[Collection entries]

-------------------------

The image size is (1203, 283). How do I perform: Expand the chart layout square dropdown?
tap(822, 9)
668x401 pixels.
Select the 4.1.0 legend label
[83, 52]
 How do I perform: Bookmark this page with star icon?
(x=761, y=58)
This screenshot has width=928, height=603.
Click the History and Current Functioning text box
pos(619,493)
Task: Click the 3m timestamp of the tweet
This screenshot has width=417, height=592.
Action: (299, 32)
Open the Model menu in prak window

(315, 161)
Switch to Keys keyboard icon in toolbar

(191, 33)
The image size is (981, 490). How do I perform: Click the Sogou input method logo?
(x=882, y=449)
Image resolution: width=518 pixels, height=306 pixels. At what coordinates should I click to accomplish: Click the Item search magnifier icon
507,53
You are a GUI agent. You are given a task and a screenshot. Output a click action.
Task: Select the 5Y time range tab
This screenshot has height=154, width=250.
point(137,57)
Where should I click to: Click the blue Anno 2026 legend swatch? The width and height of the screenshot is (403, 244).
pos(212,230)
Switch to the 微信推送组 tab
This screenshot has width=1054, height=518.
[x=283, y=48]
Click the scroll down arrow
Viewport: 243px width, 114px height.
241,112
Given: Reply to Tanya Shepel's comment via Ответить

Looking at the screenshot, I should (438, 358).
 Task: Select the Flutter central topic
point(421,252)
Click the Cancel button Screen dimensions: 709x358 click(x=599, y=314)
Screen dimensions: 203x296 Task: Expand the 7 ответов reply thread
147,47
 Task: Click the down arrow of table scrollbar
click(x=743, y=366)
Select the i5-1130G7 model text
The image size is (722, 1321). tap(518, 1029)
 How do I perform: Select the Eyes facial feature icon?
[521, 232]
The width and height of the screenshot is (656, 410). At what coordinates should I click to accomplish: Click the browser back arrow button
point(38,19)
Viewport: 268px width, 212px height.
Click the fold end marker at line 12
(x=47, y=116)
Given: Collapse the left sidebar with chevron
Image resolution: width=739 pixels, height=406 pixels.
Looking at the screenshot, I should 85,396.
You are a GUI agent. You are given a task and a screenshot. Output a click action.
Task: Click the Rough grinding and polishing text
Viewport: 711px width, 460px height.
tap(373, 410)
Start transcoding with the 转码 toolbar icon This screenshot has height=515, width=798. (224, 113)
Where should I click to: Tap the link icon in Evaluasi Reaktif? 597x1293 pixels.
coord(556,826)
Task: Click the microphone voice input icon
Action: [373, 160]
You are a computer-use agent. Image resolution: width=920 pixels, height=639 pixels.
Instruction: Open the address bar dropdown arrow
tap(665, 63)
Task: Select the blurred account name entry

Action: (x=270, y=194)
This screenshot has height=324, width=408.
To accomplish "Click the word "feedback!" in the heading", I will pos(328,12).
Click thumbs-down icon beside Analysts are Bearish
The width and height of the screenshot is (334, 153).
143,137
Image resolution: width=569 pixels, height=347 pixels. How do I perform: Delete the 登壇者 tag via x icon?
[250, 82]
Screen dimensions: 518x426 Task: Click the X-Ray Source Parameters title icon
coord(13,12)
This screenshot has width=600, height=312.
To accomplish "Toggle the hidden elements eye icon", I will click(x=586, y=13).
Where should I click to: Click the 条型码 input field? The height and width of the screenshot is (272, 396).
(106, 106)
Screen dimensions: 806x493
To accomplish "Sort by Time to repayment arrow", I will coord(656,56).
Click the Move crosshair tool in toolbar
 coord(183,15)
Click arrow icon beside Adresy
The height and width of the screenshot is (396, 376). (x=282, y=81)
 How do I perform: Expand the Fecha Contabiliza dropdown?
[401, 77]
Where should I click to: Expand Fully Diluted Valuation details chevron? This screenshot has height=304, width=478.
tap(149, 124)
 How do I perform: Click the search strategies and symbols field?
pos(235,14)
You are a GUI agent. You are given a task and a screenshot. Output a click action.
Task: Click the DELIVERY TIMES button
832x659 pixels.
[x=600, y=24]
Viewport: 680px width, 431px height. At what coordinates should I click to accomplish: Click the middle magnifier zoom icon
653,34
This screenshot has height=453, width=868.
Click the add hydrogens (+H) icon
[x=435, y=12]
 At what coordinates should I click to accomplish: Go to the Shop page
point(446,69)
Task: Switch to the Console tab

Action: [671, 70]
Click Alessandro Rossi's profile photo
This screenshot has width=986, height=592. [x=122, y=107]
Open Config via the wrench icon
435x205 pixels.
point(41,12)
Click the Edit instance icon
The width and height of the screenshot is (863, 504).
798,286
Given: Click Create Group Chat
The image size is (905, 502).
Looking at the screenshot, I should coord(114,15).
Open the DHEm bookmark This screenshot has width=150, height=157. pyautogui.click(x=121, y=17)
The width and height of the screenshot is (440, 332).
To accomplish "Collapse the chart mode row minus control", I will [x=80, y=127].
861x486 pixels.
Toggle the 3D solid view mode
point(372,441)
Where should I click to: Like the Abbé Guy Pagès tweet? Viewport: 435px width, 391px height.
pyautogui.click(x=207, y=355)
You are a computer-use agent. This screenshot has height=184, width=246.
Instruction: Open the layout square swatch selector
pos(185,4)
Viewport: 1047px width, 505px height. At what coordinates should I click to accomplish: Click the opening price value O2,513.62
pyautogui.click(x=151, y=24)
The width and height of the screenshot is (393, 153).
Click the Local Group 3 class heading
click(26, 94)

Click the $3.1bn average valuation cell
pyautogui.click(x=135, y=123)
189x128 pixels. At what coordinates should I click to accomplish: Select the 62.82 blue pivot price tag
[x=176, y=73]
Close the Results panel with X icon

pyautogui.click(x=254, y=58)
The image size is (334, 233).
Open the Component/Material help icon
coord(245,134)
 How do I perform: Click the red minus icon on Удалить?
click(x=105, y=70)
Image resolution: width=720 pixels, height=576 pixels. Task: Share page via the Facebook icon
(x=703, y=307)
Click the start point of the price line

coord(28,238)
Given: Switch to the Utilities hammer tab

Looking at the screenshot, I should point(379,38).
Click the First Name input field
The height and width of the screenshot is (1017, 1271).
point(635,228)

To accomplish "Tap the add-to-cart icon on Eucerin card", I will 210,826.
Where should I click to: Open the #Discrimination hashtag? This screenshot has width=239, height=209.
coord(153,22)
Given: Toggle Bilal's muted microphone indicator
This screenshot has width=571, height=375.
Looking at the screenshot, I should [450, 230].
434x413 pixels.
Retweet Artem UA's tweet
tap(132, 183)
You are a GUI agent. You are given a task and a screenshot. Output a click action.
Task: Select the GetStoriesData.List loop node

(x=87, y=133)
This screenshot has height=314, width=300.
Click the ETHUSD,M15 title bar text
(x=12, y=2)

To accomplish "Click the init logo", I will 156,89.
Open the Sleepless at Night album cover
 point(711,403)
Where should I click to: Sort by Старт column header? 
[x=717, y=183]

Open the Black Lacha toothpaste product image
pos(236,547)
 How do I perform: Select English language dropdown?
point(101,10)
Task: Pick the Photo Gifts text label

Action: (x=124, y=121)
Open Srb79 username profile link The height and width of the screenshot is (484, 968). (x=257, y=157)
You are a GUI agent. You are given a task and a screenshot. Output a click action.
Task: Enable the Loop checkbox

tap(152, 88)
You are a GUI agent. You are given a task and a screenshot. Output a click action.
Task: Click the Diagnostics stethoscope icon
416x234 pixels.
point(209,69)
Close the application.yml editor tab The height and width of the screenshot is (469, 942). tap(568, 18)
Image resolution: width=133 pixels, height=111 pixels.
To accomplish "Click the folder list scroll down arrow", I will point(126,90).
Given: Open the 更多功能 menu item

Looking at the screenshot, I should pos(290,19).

-------------------------

— ABOUT THIS TASK —
Set out exactly the lines from the one bearing "Close the application.yml" through the end of the data, including both ends and omitting all others.

— OUTPUT OF THE TASK —
Close the application.yml editor tab The height and width of the screenshot is (469, 942). tap(568, 18)
Image resolution: width=133 pixels, height=111 pixels.
To accomplish "Click the folder list scroll down arrow", I will point(126,90).
Given: Open the 更多功能 menu item

Looking at the screenshot, I should pos(290,19).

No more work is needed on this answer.